Task material START

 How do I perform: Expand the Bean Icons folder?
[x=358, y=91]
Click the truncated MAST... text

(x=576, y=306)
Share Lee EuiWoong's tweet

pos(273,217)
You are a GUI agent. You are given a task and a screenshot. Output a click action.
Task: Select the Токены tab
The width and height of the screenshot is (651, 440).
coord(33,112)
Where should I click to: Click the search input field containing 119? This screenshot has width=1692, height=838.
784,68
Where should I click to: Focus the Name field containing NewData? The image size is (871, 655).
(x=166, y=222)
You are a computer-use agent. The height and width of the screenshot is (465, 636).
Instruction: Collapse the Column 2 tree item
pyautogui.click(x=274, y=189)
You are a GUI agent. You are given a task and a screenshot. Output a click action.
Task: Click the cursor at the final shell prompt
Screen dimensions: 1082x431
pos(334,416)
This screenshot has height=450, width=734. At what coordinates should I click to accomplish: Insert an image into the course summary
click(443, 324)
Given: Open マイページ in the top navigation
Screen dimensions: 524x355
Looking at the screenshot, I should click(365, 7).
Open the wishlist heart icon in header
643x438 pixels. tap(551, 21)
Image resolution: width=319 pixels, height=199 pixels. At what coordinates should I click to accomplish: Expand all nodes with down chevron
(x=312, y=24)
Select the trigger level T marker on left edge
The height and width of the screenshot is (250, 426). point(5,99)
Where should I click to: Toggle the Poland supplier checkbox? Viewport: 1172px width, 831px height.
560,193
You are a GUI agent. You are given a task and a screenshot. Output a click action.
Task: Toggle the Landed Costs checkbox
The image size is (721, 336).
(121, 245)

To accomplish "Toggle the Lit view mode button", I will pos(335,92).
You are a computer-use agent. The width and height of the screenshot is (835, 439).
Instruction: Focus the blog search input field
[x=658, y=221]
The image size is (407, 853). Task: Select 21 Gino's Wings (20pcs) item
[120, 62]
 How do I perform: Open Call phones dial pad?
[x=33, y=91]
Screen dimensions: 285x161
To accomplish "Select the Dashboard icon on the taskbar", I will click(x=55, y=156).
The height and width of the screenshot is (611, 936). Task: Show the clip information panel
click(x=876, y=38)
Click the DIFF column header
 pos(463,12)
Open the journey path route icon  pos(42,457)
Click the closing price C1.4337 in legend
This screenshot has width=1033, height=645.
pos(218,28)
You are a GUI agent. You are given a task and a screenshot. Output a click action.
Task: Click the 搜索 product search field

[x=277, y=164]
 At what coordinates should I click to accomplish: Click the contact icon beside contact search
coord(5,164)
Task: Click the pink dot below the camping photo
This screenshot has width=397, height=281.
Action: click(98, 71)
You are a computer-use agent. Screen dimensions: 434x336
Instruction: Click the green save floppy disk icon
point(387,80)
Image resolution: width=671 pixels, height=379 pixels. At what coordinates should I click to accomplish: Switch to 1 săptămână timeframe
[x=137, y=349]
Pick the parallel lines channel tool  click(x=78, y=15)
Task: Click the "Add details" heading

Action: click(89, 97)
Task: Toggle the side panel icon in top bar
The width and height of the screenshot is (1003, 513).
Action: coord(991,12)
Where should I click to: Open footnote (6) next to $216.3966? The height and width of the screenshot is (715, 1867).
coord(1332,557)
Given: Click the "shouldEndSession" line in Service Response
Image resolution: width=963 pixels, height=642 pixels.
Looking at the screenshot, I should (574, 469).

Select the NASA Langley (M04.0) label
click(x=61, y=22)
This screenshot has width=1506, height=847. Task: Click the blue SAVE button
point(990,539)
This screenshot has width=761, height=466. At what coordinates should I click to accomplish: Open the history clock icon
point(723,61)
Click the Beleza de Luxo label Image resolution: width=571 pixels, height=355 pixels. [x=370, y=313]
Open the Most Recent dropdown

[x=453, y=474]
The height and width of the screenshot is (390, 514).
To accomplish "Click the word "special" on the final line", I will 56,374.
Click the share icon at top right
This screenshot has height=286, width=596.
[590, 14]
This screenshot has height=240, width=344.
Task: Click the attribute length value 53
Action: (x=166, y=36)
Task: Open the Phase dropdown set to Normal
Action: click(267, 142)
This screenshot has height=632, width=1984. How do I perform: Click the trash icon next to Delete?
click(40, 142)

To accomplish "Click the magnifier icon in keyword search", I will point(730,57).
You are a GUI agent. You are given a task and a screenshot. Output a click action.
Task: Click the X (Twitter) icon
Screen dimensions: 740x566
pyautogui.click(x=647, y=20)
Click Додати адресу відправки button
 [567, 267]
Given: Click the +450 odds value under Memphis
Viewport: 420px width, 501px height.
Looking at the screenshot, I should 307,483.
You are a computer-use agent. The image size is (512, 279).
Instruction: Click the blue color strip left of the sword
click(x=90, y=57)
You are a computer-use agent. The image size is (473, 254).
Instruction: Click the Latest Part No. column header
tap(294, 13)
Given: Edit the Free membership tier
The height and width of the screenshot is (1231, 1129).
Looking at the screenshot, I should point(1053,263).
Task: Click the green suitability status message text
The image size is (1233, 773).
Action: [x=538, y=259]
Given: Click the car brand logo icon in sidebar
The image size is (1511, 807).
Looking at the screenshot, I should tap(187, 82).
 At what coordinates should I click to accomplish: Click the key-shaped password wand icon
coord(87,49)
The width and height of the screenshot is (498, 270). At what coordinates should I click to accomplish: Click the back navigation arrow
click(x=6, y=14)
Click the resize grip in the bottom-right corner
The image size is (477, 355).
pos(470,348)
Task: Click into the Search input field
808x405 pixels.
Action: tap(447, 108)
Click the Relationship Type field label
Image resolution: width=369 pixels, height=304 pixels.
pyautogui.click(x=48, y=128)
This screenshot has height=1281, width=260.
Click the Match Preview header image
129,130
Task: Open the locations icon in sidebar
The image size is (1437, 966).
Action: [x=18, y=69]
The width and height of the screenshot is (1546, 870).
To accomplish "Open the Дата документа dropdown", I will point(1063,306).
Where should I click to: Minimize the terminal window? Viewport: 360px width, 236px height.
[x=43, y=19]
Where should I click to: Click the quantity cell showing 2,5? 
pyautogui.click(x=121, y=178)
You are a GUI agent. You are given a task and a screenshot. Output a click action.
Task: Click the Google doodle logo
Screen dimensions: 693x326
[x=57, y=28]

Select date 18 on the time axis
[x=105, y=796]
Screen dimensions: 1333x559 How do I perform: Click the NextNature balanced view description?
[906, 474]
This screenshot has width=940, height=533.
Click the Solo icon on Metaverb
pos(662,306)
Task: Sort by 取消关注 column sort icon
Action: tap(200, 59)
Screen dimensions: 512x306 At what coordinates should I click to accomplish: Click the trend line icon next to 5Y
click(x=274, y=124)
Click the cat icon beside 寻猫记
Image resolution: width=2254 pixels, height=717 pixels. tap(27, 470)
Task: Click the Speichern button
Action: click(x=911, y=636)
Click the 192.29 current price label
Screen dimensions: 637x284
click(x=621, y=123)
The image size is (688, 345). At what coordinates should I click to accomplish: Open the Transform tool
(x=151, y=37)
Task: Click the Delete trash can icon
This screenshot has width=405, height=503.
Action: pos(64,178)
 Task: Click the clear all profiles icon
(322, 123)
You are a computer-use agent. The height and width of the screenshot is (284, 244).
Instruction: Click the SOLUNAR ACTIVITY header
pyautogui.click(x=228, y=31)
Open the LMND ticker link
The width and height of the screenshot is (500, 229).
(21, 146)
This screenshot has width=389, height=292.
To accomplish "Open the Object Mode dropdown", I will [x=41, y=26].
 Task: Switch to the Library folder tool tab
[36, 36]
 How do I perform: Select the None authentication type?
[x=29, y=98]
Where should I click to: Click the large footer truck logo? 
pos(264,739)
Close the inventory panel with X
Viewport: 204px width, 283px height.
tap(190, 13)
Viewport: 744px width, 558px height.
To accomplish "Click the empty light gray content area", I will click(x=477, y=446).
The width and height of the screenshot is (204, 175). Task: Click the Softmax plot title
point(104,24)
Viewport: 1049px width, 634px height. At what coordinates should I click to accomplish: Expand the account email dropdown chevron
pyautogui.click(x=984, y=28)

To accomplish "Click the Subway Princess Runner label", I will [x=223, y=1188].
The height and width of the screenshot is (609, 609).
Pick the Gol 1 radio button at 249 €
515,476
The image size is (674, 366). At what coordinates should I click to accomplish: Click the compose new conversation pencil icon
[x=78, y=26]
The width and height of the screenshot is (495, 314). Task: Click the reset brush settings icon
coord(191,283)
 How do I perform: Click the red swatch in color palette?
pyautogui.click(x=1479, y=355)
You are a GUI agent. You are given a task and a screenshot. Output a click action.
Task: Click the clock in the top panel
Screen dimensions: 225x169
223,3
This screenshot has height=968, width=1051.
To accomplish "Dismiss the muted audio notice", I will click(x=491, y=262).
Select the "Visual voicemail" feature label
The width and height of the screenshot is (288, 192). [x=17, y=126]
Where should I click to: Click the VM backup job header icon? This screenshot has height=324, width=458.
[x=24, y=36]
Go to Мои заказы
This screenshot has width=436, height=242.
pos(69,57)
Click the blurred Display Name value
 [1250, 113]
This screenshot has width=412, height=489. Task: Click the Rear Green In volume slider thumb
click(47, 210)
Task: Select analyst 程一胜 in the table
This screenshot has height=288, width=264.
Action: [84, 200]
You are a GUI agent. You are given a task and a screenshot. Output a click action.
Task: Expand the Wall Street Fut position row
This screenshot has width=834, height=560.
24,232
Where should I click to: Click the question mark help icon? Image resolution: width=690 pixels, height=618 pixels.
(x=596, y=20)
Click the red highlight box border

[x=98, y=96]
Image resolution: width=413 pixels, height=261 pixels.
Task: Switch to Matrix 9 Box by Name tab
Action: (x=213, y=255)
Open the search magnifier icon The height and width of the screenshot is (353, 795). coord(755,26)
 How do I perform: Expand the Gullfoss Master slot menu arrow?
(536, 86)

Task material END

(Task to carry out) Where in the records above does the word "final" appear? Copy each line that holds it.

(Reply to the exercise)
Task: Click the cursor at the final shell prompt
To accomplish "Click the word "special" on the final line", I will 56,374.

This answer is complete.